Наконец господин Шелан настоял, чтобы я их ему отдала. А некоторые из них, которые были написаны немножко осмотрительнее, были вам посланы. Вы мне ничего не отвечали.

— Ни разу, клянусь тебе, я не получил ни одного письма от тебя в семинарии.

— Боже милостивый! Кто же их мог перехватить?

— Так вот, подумай, до чего я был несчастен: пока я не увидал тебя в соборе, я даже не знал, жива ты или нет.

— Господь смилостивился надо мной, — продолжала г-жа де Реналь. — Он дал мне уразуметь, какой грех я совершила перед ним, перед детьми, перед мужем. Муж мой никогда не любил меня, как я воображала тогда, когда вы меня еще любили!..

Жюльен бросился к ней на грудь, просто от избытка чувств, не помня себя. Но г-жа де Реналь оттолкнула его и продолжала довольно твердым голосом:

— Мой почтенный друг, господин Шелан, дал мне понять, что раз я вышла замуж за господина де Реналя, я тем самым отдала ему все мои чувства, даже те, о которых я и не подозревала и которых я никогда не испытывала ранее, до этой злосчастной связи. После великой жертвы, когда я рассталась со своими письмами, которые мне так были дороги, жизнь моя потекла если не счастливо, то, по крайней мере, довольно спокойно. Не нарушайте же моего покоя, будьте мне другом… лучшим из друзей. — Жюльен осыпал ее руки поцелуями; она чувствовала, что он все еще плачет. — Не плачьте, не терзайте меня… Расскажите теперь вы, что вы делали. — Жюльен не в силах был говорить. — Я хочу знать, как вы жили в семинарии, — повторила она, — а потом вы уйдете.

Не думая о том, что он говорит, Жюльен стал рассказывать ей об интригах, о всяческих кознях и происках, с которыми он столкнулся на первых порах, а потом о своей более спокойной жизни после того, как его сделали репетитором.

— И вот тогда-то, — добавил он, — после вашего длительного молчания, которое, конечно, должно было дать мне понять то, что я слишком хорошо вижу сейчас, что вы меня разлюбили, что я стал вам безразличен (г-жа де Реналь сжала его руки)… вот тогда-то вы мне прислали эти пятьсот франков.

— Никогда не посылала! — сказала г-жа де Реналь.

— Это было письмо с парижским штемпелем, и оно было подписано «Поль Сорель», чтобы отвлечь подозрение.

Они начали строить всякие предположения о том, кто бы мог послать это письмо. Атмосфера несколько изменилась. Незаметно для себя г-жа де Реналь и Жюльен перешли от приподнятого тона к сердечному, дружескому разговору. Они не могли видеть друг друга, так как было темно, но звук голоса каждому пояснял все. Жюльен тихонько обнял ее за талию; это, конечно, был рискованный жест. Она попыталась было отвести его руку, но в эту минуту он довольно искусно отвлек ее внимание какой-то занимательной подробностью своего рассказа. О руке его как будто забыли, и она осталась там, где была.

После множества всевозможных догадок относительно письма с пятьюстами франками Жюльен снова принялся рассказывать; постепенно к нему возвращалось его самообладание, по мере того как он описывал ей свою семинарскую жизнь, которая по сравнению с тем, что он переживал сейчас, не представляла для него никакого интереса. Все его мысли были теперь целиком поглощены тем, как окончится это свидание. «Вы должны уйти», — поминутно повторял ему прерывающийся голос.
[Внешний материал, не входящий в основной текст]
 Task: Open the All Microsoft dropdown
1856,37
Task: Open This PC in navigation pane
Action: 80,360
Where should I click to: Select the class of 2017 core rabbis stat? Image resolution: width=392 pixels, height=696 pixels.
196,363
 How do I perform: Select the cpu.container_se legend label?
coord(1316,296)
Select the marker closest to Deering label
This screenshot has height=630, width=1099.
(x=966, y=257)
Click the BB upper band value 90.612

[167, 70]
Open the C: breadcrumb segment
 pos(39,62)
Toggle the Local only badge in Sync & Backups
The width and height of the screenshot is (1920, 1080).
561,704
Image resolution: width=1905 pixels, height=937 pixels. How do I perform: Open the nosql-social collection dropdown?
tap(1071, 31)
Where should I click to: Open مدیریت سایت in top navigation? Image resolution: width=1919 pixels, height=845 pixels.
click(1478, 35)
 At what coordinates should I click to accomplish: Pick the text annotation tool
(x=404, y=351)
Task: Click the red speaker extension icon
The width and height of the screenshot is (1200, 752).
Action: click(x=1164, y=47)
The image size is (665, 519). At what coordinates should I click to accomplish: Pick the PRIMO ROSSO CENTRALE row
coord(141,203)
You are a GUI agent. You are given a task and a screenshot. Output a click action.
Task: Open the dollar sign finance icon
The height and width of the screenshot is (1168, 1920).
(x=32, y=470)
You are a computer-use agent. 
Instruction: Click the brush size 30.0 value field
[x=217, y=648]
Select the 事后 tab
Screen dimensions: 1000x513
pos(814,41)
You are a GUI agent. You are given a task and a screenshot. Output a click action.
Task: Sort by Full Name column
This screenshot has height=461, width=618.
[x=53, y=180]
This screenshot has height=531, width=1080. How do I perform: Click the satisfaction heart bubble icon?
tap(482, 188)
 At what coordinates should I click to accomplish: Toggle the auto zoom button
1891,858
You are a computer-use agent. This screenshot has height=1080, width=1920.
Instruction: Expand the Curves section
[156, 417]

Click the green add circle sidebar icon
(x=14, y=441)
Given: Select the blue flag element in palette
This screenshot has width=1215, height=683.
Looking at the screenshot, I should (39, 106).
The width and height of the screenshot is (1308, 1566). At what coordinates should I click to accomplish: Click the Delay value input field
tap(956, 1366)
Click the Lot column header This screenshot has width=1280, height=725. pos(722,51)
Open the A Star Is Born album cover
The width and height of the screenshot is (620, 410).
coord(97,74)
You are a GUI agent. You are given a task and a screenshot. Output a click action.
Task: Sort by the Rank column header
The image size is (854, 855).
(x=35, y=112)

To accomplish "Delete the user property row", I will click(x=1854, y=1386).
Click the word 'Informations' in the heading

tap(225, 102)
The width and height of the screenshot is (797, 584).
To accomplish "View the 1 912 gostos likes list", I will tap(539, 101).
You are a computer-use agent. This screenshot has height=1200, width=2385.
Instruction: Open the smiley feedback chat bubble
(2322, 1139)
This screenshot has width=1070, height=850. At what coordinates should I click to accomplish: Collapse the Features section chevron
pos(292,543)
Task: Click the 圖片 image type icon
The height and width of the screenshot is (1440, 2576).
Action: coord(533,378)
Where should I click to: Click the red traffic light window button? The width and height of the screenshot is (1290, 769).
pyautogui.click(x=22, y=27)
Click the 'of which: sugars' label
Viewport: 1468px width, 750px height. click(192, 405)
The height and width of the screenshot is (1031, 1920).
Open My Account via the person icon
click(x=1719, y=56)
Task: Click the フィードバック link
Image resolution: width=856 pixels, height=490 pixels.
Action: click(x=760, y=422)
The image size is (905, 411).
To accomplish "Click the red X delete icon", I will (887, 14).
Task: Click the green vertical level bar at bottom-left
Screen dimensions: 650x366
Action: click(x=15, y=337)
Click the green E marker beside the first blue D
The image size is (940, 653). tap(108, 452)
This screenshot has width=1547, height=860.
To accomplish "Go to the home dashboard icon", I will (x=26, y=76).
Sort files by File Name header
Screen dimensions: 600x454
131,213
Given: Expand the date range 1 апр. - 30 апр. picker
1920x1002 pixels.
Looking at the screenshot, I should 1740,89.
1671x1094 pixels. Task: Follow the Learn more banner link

«Какой позор, если меня отсюда выпроводят, — думал Жюльен. — Вся жизнь моя будет отравлена угрызениями совести, никогда уж она мне не напишет, и, бог весть, попаду ли я еще когда-нибудь в эти края». С этой минуты сладостное упоение этой близостью исчезло для него. Сидя рядом с женщиной, которую он обожал, и почти сжимая ее в своих объятиях, в той самой комнате, где он когда-то был так счастлив, в этой глубокой тьме, угадывая и убеждаясь, что она плачет, чувствуя по тому, как вздымается ее грудь, что она едва сдерживает рыдания, он, на свое несчастье, превратился в холодного политика, почти столь же холодного и расчетливого, каким он бывал там, на семинарском дворе, когда чувствовал, что против него замышляется какая-то мерзость со стороны кого-нибудь из его товарищей посильней его. Жюльен нарочно затягивал свой рассказ, расписывая ей безотрадную жизнь, которую он вел с тех пор, как уехал из Верьера. «Так, значит, — говорила себе г-жа де Реналь, — после целого года разлуки и даже не имея никакой возможности знать, помнят ли о нем, в то самое время, когда я всячески старалась забыть его, он только и жил теми счастливыми днями, которые судьба ему послала в Вержи». Рыдания ее усилились: Жюльен видел, что рассказ его достигает цели. Он понял, что надо решиться на последнюю попытку: он быстро перешел к письму, которое получил из Парижа.

— И я распростился с его преосвященством.

— Как! Вы больше не вернетесь в Безансон? Вы покидаете нас навсегда?

— Да, — отвечал Жюльен решительным тоном, — я покидаю этот край, где я забыт даже тою, кого я любил больше всех в моей жизни, и больше я уже никогда не вернусь сюда. Я еду в Париж…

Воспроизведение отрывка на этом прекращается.